The school serves just fewer than 600 students in kindergarten through seventh grade, and everyone participates in choral singing, with children beginning to read music as early as the second grade.
"We think the arts really matter, that they can have an impact on the core academic subjects, but that they also are rich in themselves, they make life rich," said principal Franklin Headley, 48.
He first saw the impact that music can have when working as an assistant principal at another school in Jamaica, where he was looking for ways to better teach the English Language Learners.
"They brought resident musicians and artists to the school, and we saw that the kids did better academically — the scores went up," Headley said. "And they didn’t go up through test prep. It went up in a very joyful, authentic way."
DNAinfo New York spoke with Headley recently about VOICE Charter School and his role there.
Have you always wanted to be an educator?
I studied history in college, and then I did some different work, but then I entered a PhD program at Columbia University and I taught there. I taught their great books course — like Aristotle and Plato — and I found myself becoming more interested in teaching, and less in this sort of esoteric research topics I was doing.

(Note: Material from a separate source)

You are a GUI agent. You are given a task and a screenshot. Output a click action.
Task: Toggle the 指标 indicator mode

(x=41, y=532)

There was a program called the New York City Teaching Fellows that was starting. This was in the year 2000, and I was very surprised that when I read about it, my heart kind of leapt. I thought, wow, this means I could teach kids. It was kind of the road not taken. My college didn't have an education major, so it wasn't really an option for me once I got to college. So this was like a new pathway.
Talk about the role that music plays here at VOICE, and how that’s incorporated into the day to day activities at the school?

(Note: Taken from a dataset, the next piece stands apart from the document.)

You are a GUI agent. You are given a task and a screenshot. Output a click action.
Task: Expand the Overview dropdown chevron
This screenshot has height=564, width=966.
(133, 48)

We want the children to become strong musicians by the time they graduate. That doesn't mean that we want them to necessarily become professionals, but we want them to get really good at something.
Part of this is, there's something really special about singing in a choir where you have to listen to each other, and it becomes sort of a metaphor for the school. So even though they're not really singing in math class, there are things that they learn as a community, in having to come together to produce great music, that translates to the other subjects, but also just to their own lives... Most importantly, they see that it's possible to get really good at something that's hard.
Does every student take some kind of music instruction?
They all take the same subjects. Middle school is a little different, but in elementary school they all have music. They're all in the same class, we don’t separate them out. The emphasis is on vocal singing, so it's all in a choir [where] they learn musical skills.
Our children by second grade can begin to read standard notation —sight-read — which most singers don't do until college.
Do you have any personal goals for yourself as an educator?
I'm a caretaker and a manager of change here. Because, you know, we were a startup and we’ve grown gradually, there are always new things to build... I want to make sure that what we build is both addressing those new needs we've identified, but also doesn't disrupt the stuff that we’ve gotten good at.